On an election results declaration day, a preacher man asked the party disputing the declared vote allocation at that point to go to court. This was a moment the aggrieved was hoping for some rational compassionate intervention from God’s own man. In the end, the court was no court because justice was not done, and it was not seen to have been done.
Upon reading that someone has asked us compatriots to go to court over a doubtful presidential intervention, I thought it was that same preacher man. When I discovered it was one of my kind, one of those of us wielding traditional leadership authority, I bowed down my head (Can’t add ‘in shame’). I asked myself: ‘What if he hadn’t spoken?’ The whole mighty power of the executive (president, ministers, council of state, state security) had been marshalled against the court.
It would have been useful for fellow traditional ruler to have pointed out the court he was asking compatriots complaining a presidential remission of sentence to go to. Also, it would have been important for the chief to have named the court to take the case to. As for what would have been the guarantee that he the speaker who spoke those words and his council colleagues would not gang up to scuttle whatever decision the court would make.
I thought the chief would know that his group’s collective decision had made nonsense with the decision of the highest adjudication authority in the land. And I marvelled at how he could have forgotten himself that he and his organisation could scuttle any further decision of the court.
It’s irrational and illogical us executive versus them judiciary. No one should forget so soon about the executive’s 1982? Action of [to the extent of] ‘take the resources we the executive command (but owned by the people) to go and abduct judges and kill them because we disagree with their decision].
If I were to be a constitutional Article 72 or 89(2) (a) and especially (d) appointee, I would rather stand up and help a president by separating his person from his office so that he would not hire people who would betray and embarrass the state which avails they the appointees the largesse they enjoy which is provided by the state.
I, however, have a thicker beef with the absence within the system of mechanisms that could have prevented people being jailed for what they say or write in the media. Efficient systems don’t wait to punish people. They put in place structures to ensure citizens do not do what would attract punishment. Of course, society also assumes there will always be people who would sin no matter what preventive measures are in place.
Better and superior, though, are those societies which have their preventive system working better so that there are no infractions or erring. Those that would attract incarceration are reduced to the barest minimum. Personal bravado and foolhardy, yes, a lot of it was. Institutional strength and gumption were alternatively scarce. Thus, it’s been a case of more of that not needed and less of the desired.

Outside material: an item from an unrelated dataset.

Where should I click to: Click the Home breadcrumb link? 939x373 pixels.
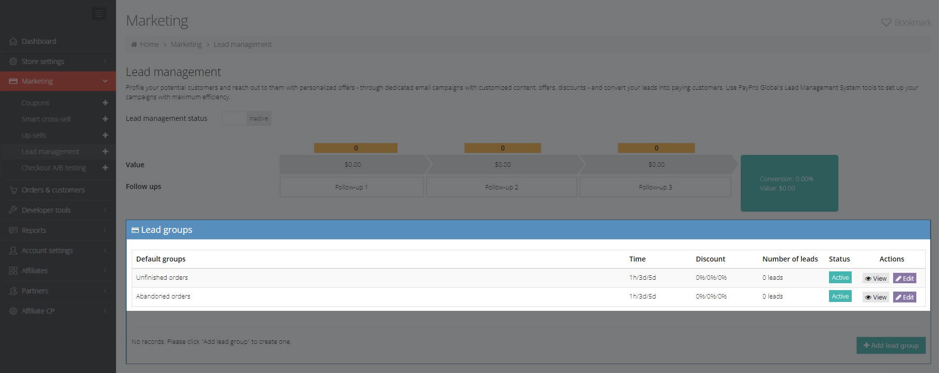[x=149, y=44]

GIBA, NMC, NCCE, PC, CoS (not Ohene Djan’s), all have roles and responsibilities to prevent the harmful and injurious to the community and the individual being said or written. So, I keep wondering where they all were with frequency hundred and one point one. The tragedy is that congress seeks, and actually has, infiltrated them and has warped their judgment to do right for the state that feeds them.
Congress threatens, chastises, mulls, and punishes state institutions by denying them feeding anytime the treacherous congress line is not toed. Congresspeople have made congress the state. Congress sins not; congress does no wrong. Break that congress shackle or we are all doomed.
There are those of us who make public statements through various forms of communication. We are of greater likelihood to be concerned about sending people to prison for what they say or write in the public interest. We, therefore, see those less at risk as hypocritical when they feign more concern.
When a public council institution (Peace or State), asks compatriots to go to court over disagreement with executive decisions, I see a let-down. I think sub-branches of the executive are there because the executive, as one branch of three, needs direction and counselling.
Executive institutions must, therefore, be wary of breaching the trust reposed by the people in them. Theirs is to steer a president towards balance and respect for the legislature and judiciary. Anything short of that is failure and upsets the constitution prescribed balance act of the three arms of government.